Un accord «indispensable». Dans un entretien accordé à nos confrères du Figaro, dont se fait l’écho Le Parisien, vendredi 25 juillet, Bernard Arnault a assuré qu’il faut que les discussions entre l’Union européenne et les États-Unis aboutissent afin de ne pas que les entreprises françaises, et plus généralement celles européennes, soient pénalisées par les droits de douane envisagés par Donald Trump à leur encontre. Il prévient : «Nous ne pouvons pas nous permettre de nous brouiller avec les États-Unis et de nous lancer dans une guerre commerciale avec le principal marché de nos entreprises.»
Selon le capitaine d’industrie, mieux vaut encore un mauvais deal qu’un «bras de fer», quand bien même l’accord en question serait «déséquilibré». Pour autant, Bernard Arnault croit encore à une fin de discussion «pragmatique, efficace et amicale». En outre, il se réjouit que les grands dirigeants européens soient «très conscients» qu’il faille parvenir prochainement à un accord avec les Américains.
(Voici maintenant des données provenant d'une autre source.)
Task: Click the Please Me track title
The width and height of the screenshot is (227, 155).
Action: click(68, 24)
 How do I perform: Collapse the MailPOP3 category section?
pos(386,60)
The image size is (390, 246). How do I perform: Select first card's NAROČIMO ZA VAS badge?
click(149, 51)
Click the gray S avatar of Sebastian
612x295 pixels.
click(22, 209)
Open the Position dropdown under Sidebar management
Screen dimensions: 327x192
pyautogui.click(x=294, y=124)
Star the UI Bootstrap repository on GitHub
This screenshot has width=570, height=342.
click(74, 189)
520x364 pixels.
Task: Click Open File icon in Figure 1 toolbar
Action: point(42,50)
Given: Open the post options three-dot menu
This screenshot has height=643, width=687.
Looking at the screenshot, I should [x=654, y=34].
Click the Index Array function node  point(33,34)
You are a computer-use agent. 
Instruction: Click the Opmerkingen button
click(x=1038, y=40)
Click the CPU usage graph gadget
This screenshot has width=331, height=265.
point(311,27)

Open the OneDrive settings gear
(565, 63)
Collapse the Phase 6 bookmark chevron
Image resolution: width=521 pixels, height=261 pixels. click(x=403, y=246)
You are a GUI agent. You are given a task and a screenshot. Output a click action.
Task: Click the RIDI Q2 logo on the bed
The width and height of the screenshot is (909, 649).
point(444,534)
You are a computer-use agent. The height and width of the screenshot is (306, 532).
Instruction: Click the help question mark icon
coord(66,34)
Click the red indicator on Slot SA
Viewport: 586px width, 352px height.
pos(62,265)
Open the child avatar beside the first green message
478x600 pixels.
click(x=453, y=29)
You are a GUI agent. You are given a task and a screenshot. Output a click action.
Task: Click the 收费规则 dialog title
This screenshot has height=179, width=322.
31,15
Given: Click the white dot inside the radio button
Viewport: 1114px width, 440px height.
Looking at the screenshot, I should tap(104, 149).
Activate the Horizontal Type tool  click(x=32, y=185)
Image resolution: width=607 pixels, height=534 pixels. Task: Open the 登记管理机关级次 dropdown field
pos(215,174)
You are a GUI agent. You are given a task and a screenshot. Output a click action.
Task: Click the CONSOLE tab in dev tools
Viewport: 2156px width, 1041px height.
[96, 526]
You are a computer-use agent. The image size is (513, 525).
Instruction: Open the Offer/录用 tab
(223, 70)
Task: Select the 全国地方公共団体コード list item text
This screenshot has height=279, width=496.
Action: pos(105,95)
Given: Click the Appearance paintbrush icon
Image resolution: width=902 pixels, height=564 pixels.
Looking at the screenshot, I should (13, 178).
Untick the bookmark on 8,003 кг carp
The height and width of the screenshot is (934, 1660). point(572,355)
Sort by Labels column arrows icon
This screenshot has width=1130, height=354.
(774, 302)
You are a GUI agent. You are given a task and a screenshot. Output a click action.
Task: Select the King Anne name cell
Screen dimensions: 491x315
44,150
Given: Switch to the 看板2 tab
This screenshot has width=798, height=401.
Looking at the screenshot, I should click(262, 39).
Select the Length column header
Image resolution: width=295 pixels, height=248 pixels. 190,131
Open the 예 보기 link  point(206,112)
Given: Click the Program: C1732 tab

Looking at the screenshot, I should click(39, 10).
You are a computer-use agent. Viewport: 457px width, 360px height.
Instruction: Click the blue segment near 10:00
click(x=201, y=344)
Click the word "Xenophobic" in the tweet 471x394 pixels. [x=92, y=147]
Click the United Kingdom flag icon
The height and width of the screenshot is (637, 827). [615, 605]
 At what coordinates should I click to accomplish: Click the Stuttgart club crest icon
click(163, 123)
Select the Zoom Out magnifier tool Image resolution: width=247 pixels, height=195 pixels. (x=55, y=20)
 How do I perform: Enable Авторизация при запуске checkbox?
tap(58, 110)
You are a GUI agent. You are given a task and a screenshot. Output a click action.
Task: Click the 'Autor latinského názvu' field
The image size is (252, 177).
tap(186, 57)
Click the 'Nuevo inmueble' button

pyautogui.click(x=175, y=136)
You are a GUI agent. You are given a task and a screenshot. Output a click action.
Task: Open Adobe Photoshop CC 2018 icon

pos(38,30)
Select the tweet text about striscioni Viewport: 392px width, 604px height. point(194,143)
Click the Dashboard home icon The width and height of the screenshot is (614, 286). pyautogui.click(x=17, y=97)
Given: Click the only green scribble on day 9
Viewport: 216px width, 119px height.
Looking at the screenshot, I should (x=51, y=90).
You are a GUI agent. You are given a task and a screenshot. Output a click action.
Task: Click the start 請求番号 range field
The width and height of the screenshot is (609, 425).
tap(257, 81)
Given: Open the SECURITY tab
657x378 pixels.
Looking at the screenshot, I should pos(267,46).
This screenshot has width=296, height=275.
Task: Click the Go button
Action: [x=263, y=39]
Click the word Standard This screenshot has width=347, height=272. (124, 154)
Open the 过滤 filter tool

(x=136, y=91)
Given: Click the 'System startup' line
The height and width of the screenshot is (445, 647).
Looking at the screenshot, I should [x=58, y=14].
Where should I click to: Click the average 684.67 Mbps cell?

Soulagement s’agissant du cognac
Par ailleurs, s’agissant du dossier chinois, le milliardaire a salué l’accord trouvé entre le pays asiatique et les principaux exportateurs de cognac. Moyennant une augmentation du prix de leur breuvage de 10%, ils ont pu éviter de se soumettre à une énorme augmentation des droits de douane. Un soulagement donc, étant donné que la Chine et les États-Unis «représentent 80 % des débouchés pour le cognac», rappelle Bernard Arnault.
Dans le même temps, son groupe LVMH a dévoilé les résultats du premier semestre de l’exercice 2025. «Nous affrontons des vents de face, avec les difficultés conjoncturelles de l’économie mondiale», explique le grand patron. En effet, le bénéfice net a chuté de 22% sur la période et se porte à 5,7 milliards d’euros. Pour autant, il se veut «très optimiste à moyen terme».